Group spiritual direction is as varied as the groups and directors involved. There are two models, though, that are popular and helpful to know about. I learned them with names that sound like a Three Musketeers’ motto, but you may hear them described differently.
This is a well-known model for introducing spiritual direction to people who want to learn about it in community. In this model, the “one” in the title is the spiritual director who spends a designated amount of time in a mini-session with each group member, one at a time, as everyone (the “all”) observes in silence. If you are not the person sharing your story, then you are not going to be interacting with the spiritual director or anyone else. There is to be no responding or reacting to what is shared by another person in the group. The role of the “all” is to observe and pray for the person who is sharing.
The spiritual director will decide, based on the number of people in the group and the overall time allotted, how long each mini-session will go. He or she will also take silent breaks between each person’s sharing.
Because these sessions are short, there may be little interaction between the person sharing and the director. It all depends on how the Spirit moves in each session and how much time is available. Time-keeping is very important in these One-for-All group sessions.

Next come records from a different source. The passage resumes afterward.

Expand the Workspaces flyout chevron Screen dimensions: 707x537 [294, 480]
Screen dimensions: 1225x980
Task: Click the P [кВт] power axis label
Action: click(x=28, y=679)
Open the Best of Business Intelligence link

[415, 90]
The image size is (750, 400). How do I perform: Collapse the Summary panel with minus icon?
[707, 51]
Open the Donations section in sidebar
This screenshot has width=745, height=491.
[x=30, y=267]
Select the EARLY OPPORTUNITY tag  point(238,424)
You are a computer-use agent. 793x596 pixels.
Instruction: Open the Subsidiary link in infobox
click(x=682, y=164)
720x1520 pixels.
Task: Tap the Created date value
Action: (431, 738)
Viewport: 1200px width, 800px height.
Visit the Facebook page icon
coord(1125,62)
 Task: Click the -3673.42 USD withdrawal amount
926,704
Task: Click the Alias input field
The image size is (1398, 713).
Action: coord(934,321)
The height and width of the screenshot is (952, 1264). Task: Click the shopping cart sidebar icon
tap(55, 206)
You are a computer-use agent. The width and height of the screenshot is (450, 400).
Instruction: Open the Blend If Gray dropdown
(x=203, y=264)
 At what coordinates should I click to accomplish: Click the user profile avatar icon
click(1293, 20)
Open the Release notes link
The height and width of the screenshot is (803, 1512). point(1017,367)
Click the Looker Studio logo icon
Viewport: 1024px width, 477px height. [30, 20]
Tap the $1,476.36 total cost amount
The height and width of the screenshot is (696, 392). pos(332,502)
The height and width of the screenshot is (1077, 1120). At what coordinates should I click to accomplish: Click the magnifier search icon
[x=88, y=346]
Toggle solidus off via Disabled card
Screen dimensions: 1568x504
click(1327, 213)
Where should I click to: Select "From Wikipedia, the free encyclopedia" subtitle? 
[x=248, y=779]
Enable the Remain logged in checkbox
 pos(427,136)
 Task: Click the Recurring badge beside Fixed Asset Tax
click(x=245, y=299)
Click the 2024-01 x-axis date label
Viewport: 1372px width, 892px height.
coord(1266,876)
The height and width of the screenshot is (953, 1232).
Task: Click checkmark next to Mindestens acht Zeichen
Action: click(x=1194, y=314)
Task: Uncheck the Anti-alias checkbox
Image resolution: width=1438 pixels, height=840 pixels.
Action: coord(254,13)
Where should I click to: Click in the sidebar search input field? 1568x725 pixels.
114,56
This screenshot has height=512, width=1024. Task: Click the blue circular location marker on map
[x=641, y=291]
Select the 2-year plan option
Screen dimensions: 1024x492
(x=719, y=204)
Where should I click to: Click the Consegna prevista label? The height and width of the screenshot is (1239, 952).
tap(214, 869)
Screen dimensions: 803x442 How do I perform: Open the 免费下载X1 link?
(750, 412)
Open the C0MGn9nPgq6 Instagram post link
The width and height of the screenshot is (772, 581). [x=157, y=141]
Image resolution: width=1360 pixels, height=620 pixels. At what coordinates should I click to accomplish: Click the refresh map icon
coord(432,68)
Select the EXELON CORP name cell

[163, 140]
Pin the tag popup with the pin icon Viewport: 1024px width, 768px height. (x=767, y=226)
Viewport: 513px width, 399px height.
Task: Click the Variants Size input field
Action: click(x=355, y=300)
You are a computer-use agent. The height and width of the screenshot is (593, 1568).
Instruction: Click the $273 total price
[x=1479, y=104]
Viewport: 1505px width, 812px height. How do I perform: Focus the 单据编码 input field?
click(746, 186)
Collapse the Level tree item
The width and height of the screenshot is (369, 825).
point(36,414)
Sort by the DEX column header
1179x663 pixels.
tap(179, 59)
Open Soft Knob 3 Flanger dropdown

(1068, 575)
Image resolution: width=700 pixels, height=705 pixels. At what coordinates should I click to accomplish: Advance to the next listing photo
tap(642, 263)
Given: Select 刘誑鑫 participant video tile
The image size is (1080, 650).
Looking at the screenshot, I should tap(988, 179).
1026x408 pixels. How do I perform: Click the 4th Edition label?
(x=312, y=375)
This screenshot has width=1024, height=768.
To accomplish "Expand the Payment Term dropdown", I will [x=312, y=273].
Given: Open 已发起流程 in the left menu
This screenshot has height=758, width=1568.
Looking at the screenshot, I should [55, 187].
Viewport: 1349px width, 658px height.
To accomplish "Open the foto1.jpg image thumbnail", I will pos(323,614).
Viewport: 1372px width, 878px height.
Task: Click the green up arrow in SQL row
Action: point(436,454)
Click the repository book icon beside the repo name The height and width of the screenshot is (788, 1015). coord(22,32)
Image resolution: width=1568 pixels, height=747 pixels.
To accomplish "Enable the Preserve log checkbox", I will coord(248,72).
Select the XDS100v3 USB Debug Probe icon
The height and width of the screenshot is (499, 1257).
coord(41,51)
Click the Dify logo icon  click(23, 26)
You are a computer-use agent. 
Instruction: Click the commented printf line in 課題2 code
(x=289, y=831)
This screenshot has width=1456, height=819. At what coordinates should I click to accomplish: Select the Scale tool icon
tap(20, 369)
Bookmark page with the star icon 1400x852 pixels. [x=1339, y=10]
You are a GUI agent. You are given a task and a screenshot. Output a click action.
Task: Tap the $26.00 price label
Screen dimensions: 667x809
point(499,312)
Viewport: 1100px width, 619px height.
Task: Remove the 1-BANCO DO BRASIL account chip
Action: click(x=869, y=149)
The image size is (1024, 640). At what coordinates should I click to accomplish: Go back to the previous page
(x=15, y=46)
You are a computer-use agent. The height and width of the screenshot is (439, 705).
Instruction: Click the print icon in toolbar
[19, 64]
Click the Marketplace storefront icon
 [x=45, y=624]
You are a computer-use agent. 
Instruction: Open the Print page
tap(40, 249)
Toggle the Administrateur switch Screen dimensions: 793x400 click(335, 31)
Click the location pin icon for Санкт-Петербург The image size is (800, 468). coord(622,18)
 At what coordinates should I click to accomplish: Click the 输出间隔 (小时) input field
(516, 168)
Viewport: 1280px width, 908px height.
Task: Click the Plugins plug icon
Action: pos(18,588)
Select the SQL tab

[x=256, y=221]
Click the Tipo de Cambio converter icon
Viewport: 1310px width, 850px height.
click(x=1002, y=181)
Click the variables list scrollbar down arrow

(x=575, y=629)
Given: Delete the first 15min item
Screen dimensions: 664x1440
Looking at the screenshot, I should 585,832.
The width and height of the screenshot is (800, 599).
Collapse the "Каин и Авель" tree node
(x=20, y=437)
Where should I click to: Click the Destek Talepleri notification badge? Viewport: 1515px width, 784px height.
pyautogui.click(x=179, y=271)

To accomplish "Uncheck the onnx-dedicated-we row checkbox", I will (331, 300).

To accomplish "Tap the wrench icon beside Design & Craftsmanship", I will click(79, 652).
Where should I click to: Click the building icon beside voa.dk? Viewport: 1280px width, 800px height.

At the end, if there is time and if the director feels it is appropriate, he or she may ask the group to reflect on what they heard. Where did they feel God’s presence most deeply in the sessions they observed? This is not a time for you to give your opinion on anything specific that someone said, but to share how you experienced the Holy during the group experience.
One value of this model of direction is that by listening to another share their spiritual journey, we learn to respect the many ways God interacts with each of us.
This model requires a bit of instruction and preparation of the group before launching into a session. In this model, group members (the “all”) act as spiritual guides for one member of the group (the “one,” which we will call a focus person). The trained spiritual director serves as facilitator, keeping time, making sure the focus person’s story is heard and honored, and upholds important guidelines for interacting with the focus person. The focus person begins by sharing whatever is on his or her heart and everyone else in the group intently listens, voicing open-ended questions, observations or non-judgmental reflections when the time is right. Everyone in the group is asked to stay attuned to the flow and attentive to the need for appropriate silence while this process unfolds. More than one person could be the focus person at each gathering, as long as you complete one session before going to the next.
The crucial guideline for sharing with the focus person is that there is to be no attempt at fixing, saving, advising, or “setting the focus person straight.” The spiritual director’s job is to intervene if this guideline is not upheld.
One value of this model of direction is that everyone learns valuable skills in listening and responding to another’s sharing.